Professionalism Series -11: Communication Skills
Building on the previous posts about writing styles, have you ever wondered why most of the job descriptions include “excellenet verabal and written communication skills”? With globalization and electronic communications on the rise, communication skills rank very high for new age professionals. All things equal, a person with better communication skills has a definite edge.
In my personal experience, hasty, poor and vague communication is the top reason for confusion, friction =lack of productivity and low success rates of projects. I see this happen with offshore projects all the time.
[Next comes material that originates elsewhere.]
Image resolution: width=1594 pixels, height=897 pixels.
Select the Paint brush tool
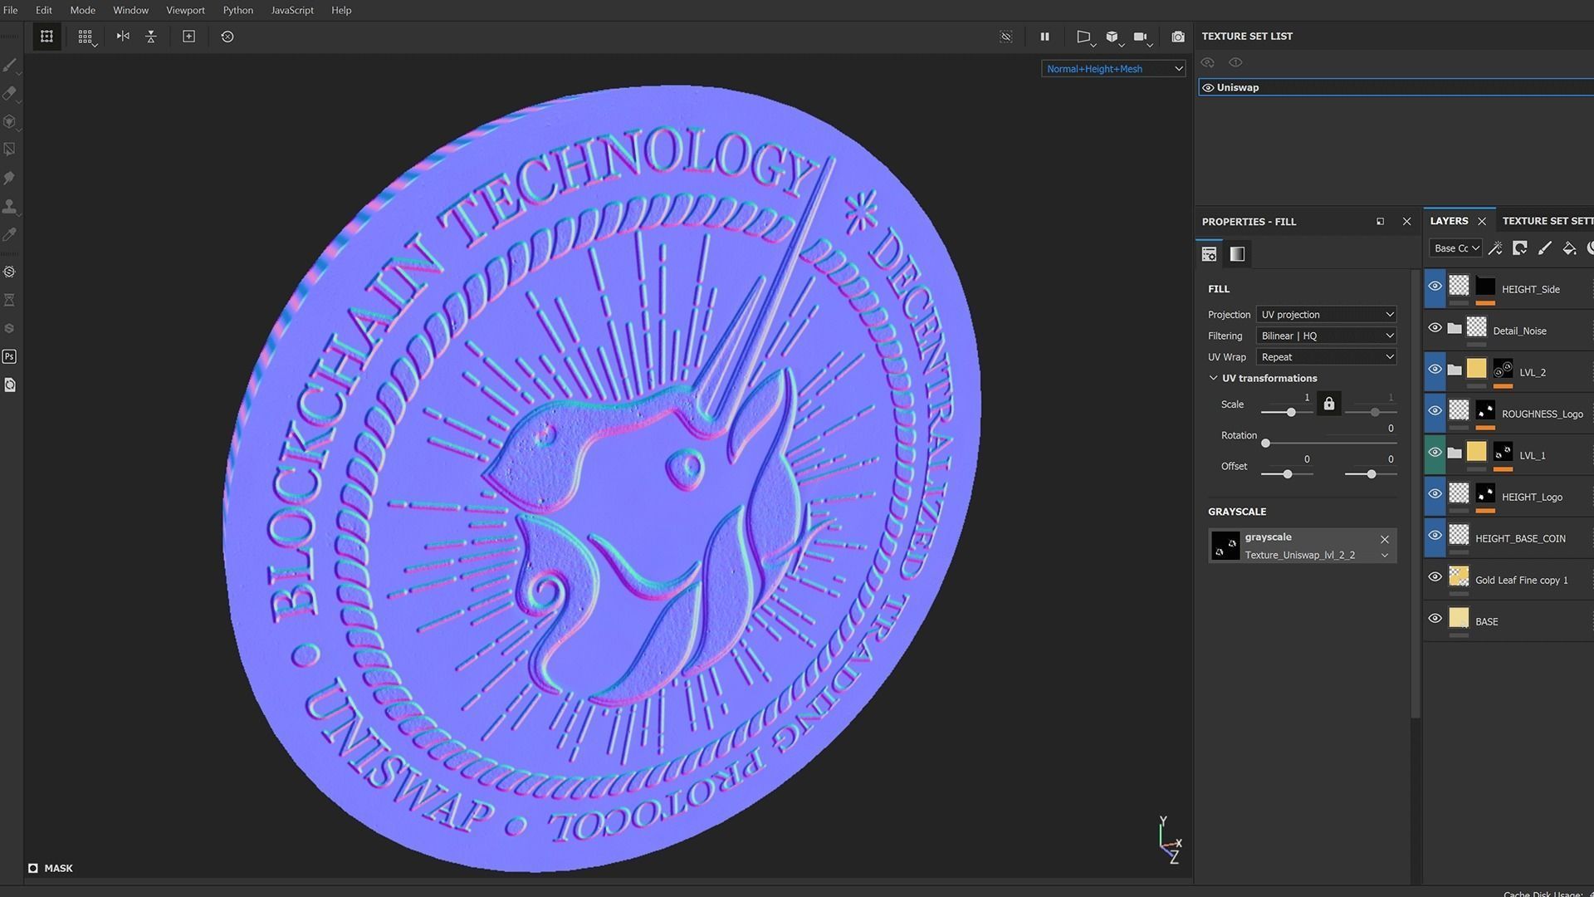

Its really important for technical folks to understand this. When you are explaining a technical issue to any non-technical people (finance, marketing, sales etc), you have to set the proper context, cut out the jargon and make things easier for your audience (yes I assume you know them well!) by breaking issues down in digestible parts. Often times I see a terse e-mail from a technical team member who assumes that others have the background of the topic under discussion, know the jargon and acronyms and worse of all – who try to impress others with their tech knowledge.
For the youth who have been raised on IM and SMS, it may be hard to give up the convenience but phrases such as ”Can U send me the paper 2day” do not fit in the corporate world of today – period.
Of course, geeks are not the only ones guilt of poor communication. The non-technical or business teams make similar mistakes: oversimplify things (to suit their agenda in some cases) , introduce too much hype (sales), overdoes of corporate BS etc.
So no matter if you are writing for a business case asking for funding, an explanation for an outage, business requirements or a process flow – make sure that you step back and think for a moment about all the stake holders. E-mail has made it really easy to fire off things to other – just take the time to think through what will be the impact of your note. Same applies to face-to-face meetings or conference calls.
And if your message is going to executives and other busy decision makers, pay special attention to your choice of words, how you summarize things for them and how you can pro-actively answer their questions and concerns at the right place with the righ supporting numbers or evidence.
The business world is full of poor writing, learn from these mistakes and remember - not focusing on your communication skills will harm your career in the long run.